GC-Net: End-to-End Learning of Geometry and Context for Deep Stereo Regression (ICCV 2017)

  • cost volume
    • not simply concatenate left and right features, but concat across each disparity level (H, W, maxD+1, F)
    • use distance metric restricts the network to only learn relative representations between features, and cannot carry absolute feature representations through to cost volume.
  • use 3D convolutions to regularize the cost volume over height×width×disparity dimensions, get final regularized cost volume with size H×W×D.
  • Differentiable soft argmin
    • traditional argmin's results are discrete, no sub-pixel estimates and not differentiable.
    • convert cost volume to probability volume, firstly take the negative value and then use softmax
    • take the sum of each disparity, weighted by its normalized probability
    • rely on network’s regularization to produce probability distribution which is predominantly unimodal

PSMNet: Pyramid Stereo Matching Network(CVPR 2018)

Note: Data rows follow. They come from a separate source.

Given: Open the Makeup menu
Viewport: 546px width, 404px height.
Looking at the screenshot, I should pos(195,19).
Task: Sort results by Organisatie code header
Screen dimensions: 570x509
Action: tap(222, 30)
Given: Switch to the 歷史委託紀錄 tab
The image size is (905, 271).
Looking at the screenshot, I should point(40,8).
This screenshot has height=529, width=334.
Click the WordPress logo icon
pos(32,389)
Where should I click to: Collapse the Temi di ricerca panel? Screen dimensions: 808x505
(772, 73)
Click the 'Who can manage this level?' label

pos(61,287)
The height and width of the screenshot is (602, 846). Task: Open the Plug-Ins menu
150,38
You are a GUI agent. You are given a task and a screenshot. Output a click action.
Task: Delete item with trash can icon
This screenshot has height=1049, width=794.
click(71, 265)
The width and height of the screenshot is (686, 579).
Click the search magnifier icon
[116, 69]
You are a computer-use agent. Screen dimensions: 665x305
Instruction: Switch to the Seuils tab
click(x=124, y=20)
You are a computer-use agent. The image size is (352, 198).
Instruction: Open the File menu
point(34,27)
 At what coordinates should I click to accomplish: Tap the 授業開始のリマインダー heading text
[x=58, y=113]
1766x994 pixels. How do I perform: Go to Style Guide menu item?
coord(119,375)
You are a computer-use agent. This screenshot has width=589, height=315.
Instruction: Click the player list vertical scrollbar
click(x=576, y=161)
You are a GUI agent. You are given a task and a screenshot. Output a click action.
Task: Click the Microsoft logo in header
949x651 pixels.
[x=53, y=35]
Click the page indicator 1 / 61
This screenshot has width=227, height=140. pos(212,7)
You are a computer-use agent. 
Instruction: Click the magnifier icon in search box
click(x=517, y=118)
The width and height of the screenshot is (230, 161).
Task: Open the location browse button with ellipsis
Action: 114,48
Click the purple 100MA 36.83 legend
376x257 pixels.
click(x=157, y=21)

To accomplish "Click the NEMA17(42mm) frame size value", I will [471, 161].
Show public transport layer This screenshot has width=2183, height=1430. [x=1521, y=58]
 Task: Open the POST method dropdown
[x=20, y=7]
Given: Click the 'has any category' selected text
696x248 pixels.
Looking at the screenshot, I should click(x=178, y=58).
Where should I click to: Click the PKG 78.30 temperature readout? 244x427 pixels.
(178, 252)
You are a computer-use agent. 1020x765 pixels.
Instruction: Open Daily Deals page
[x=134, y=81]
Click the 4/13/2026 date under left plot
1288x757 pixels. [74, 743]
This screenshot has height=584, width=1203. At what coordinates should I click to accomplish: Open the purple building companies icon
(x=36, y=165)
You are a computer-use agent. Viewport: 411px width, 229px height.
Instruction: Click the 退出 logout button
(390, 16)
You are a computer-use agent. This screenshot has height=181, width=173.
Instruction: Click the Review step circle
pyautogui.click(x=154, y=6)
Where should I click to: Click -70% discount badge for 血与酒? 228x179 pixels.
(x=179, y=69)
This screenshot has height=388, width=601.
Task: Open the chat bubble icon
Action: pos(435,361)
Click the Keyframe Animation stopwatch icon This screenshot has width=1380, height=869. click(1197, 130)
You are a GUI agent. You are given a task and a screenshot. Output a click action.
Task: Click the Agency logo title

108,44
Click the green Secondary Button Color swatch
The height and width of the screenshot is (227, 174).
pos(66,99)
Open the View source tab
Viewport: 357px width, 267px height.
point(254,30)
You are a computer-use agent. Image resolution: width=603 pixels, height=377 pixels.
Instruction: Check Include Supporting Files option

  • Spatial Pyramid Pooling(SPP) Module
    • aims to incorporate context information by learning the relationship between an object and its sub-region.
  • 4D cost volume
    • concat left and right SPP feature maps across each disparity level (H, W, D, F)
  • Stacked hour-glass architecture for cost volume regularization
    • repeat top-down/bottom-up processing with intermediate supervision

Code details notes: I trained ScenesFlow 10 epochs with batch size = 4(A pair of images in size 256x512 consumed about 4GB GPU memory.), the training takes 24 hours; tried finetune with KITTI2015 300 epochs with batch size = 4, there are 160 training pairs so each epochs have 40 iters, which takes 4.44 hours.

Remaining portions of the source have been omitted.